The findings suggest that Zika infection and chemotherapy-radiation treatment have complementary effects. The standard treatment kills the bulk of the tumour cells but often leaves the stem cells intact to regenerate the tumour. Zika virus attacks the stem cells but bypasses the greater part of the tumour.

“We see Zika one day being used in combination with current therapies to eradicate the whole tumour,” said Dr Chheda, an assistant professor of medicine and of neurology.

To find out whether the virus could help treat cancer in a living animal, the researchers injected either Zika virus or salt water (a placebo) directly into the brain tumours of 18 and 15 mice, respectively. Tumours were significantly smaller in the Zika-treated mice two weeks after injection, and those mice survived significantly longer than the ones given salt water.

If Zika were used in people, it would have to be injected into the brain, most likely during surgery to remove the primary tumour. If introduced through another part of the body, the person’s immune system would sweep it away before it could reach the brain.

The idea of injecting a virus notorious for causing brain damage into people’s brains seems alarming, but Zika may be safer for use in adults because of its primary targets – neuro-progenitor cells – are rare in the adult brain. The foetal brain, on the other hand, is loaded with such cells, which is part of the reason why Zika infection before birth produces widespread and severe brain damage, while natural infection in adulthood causes mild symptoms.

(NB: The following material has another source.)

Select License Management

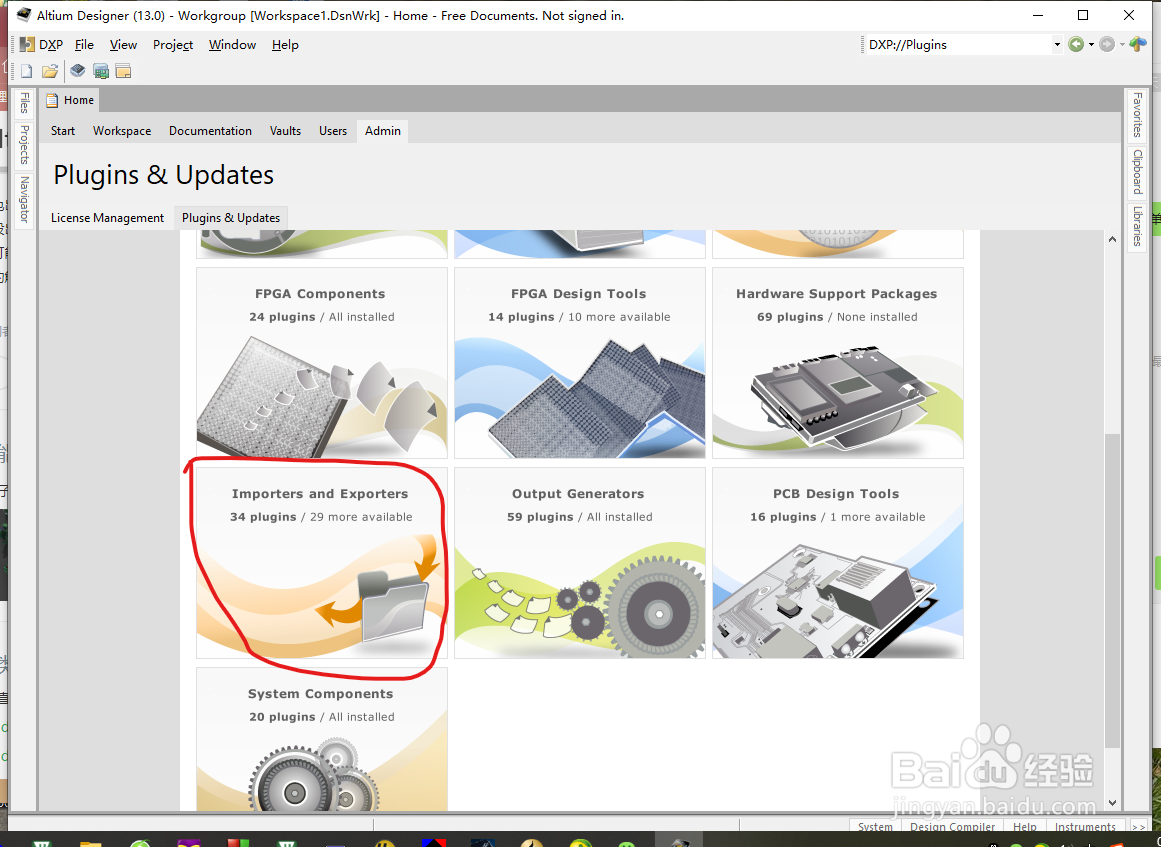(107, 217)
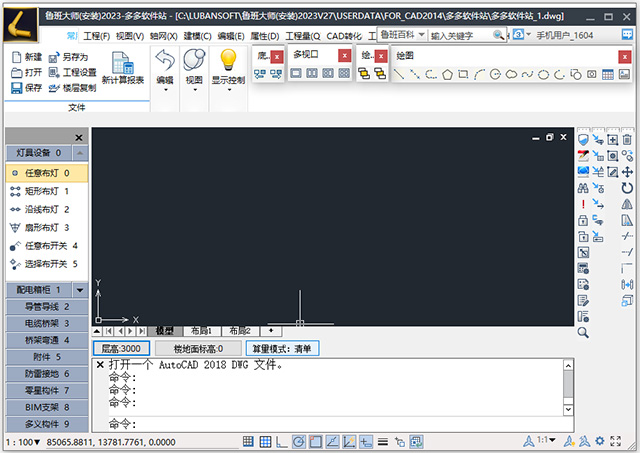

The researchers conducted additional studies of the virus using brain tissue from epilepsy patients and showed that the virus does not infect non-cancerous brain cells.

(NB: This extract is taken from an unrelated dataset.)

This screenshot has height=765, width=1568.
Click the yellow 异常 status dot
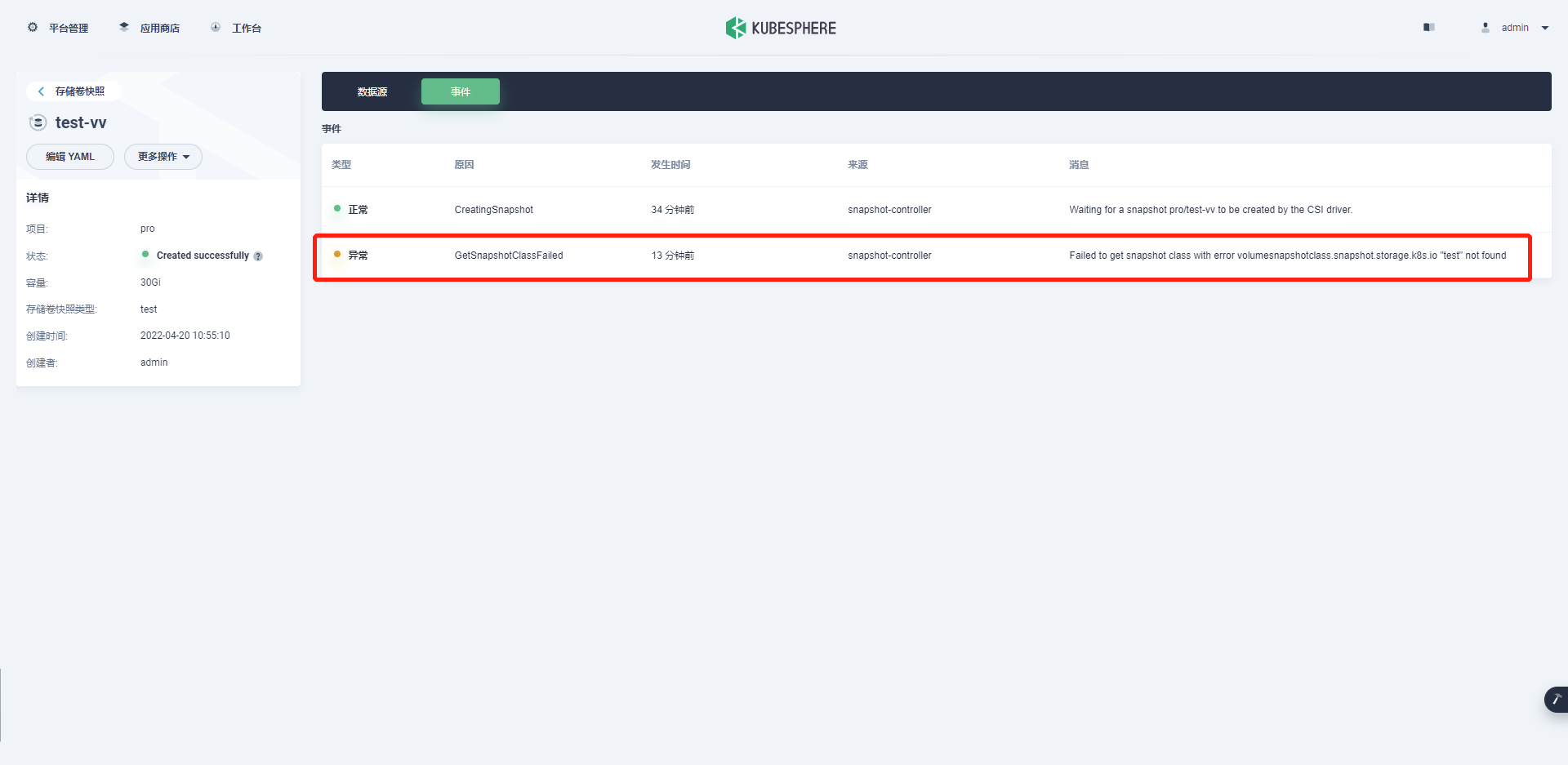pyautogui.click(x=337, y=255)
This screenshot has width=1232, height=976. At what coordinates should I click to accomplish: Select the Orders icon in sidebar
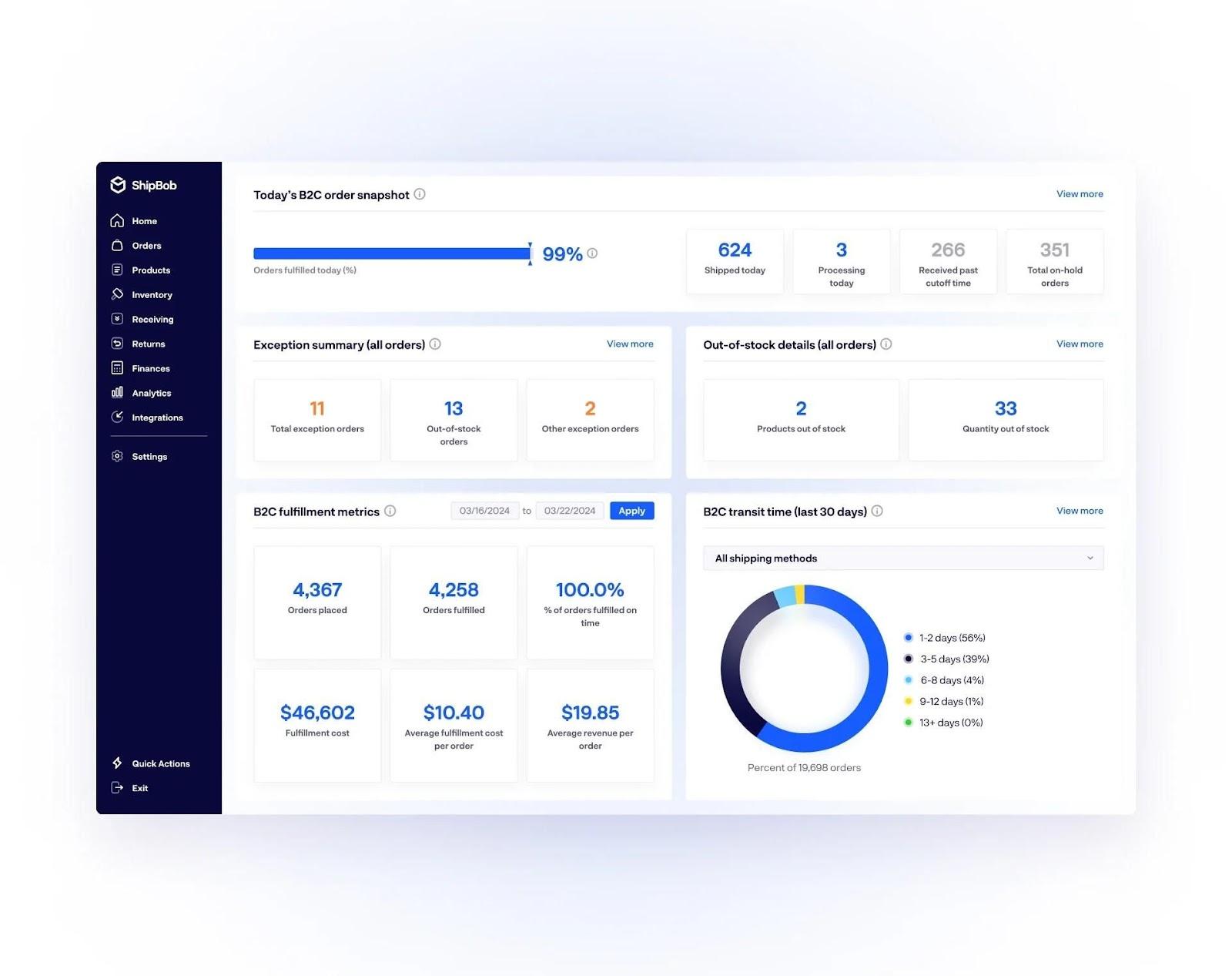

As an additional safety feature, the researchers introduced two mutations that weakened the virus’s ability to combat the cell’s defences against infection, reasoning that the mutated virus still would be able to grow in tumour cells – which have a poor antiviral defence system – but would be eliminated quickly in healthy cells with a robust antiviral response.

When they tested the mutant viral strain and the original parental strain in glioblastoma stem cells, they found that the original strain was more potent, but that the mutant strain also succeeded in killing the cancerous cells.

“We’re going to introduce additional mutations to sensitise the virus even more to the innate immune response and prevent the infection from spreading,” said Dr Diamond,”Once we add a few more changes, I think it’s going to be impossible for the virus to overcome them and cause disease.”

The findings are published in The Journal of Experimental Medicine.